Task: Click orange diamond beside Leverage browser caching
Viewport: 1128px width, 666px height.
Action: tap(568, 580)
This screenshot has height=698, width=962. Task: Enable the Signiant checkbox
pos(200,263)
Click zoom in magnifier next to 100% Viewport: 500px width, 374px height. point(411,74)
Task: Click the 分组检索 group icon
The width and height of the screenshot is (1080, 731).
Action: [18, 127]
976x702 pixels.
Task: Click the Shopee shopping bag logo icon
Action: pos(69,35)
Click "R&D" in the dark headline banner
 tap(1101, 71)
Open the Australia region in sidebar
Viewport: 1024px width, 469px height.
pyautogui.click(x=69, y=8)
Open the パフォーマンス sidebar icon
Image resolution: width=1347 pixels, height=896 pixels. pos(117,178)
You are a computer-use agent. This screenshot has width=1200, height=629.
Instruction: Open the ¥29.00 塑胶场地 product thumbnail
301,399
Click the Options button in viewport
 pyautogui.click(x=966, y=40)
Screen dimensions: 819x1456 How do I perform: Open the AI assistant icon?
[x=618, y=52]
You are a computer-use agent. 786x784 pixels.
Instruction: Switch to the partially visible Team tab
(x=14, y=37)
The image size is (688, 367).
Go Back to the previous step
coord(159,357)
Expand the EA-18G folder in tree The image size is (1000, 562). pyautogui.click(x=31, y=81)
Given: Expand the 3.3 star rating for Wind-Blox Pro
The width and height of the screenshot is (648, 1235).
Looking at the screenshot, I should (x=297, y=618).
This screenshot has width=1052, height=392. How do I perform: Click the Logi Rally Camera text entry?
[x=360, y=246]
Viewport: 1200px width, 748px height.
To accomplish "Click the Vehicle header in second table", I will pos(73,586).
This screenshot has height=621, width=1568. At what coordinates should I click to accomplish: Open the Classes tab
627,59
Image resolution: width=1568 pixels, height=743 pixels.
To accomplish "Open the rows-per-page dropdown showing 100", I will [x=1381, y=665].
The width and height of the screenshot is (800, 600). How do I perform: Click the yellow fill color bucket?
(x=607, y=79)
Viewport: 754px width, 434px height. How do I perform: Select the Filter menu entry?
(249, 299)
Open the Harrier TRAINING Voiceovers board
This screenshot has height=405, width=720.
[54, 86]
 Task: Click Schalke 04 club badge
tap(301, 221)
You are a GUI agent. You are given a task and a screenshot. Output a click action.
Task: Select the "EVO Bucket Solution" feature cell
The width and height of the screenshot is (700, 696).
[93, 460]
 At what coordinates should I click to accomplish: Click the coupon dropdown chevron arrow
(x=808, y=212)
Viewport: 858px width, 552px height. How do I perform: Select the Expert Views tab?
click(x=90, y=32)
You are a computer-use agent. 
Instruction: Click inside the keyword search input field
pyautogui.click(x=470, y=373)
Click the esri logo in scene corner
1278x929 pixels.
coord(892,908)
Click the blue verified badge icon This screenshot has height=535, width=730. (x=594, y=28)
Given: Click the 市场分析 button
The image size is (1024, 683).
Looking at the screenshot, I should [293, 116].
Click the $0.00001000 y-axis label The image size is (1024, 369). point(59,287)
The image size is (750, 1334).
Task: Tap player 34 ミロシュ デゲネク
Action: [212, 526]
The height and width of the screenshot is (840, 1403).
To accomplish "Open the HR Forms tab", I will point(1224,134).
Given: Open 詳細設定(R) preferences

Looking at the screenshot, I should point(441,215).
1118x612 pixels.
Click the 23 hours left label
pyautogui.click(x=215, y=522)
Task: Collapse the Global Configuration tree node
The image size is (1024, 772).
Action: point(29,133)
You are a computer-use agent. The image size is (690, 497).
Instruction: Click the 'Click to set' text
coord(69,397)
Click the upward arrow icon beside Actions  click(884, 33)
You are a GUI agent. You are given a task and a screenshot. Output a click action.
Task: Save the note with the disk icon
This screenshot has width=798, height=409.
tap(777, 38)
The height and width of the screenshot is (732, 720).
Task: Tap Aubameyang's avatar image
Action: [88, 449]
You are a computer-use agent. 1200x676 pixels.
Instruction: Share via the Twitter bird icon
*****
TASK TO CARRY OUT
Only the number is wanted: how many lines of the material above include the word "computer"?

OUTPUT FOR THIS EXERCISE
5